Historical factors, types and causes of stigma and discrimination
The first concept of stigma related to mental disorders was first established in the middle
of the 20th century and then first hypothetically and gradually acknowledged in the 1970s
(Rössler, 2016). Two types of stigma are present related to mental sickness. One is a personal
stigma, and another is social stigma. Personal stigma is involved with perceived stigma, self-
stigma and experienced stigma. Perceived stigma is the observed attitudes or beliefs of the
society towards them. Social stigma defines the discrimination that the normal people perform on
them, thus lowering their self-esteem, self-confidence and yields low self-efficacy among the
patient.

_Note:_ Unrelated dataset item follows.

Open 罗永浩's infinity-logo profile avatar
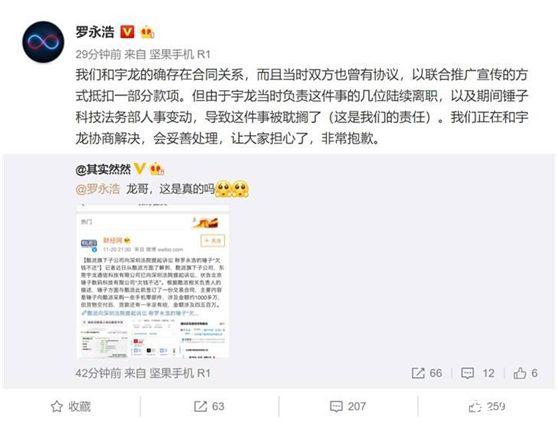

There are many reasons associated with stigma and discrimination. The stigma and
discrimination happen due to mental illness, other infected diseases like HIV and another non-
infected disease like cancer.
Legislative Frameworks and Standards that are relevant to support the reduction
of stigma and discrimination
One of the effective methods related to reducing stigma includes social contact,
particularly different forms of social contact, including Allport’s four optimal contact conditions.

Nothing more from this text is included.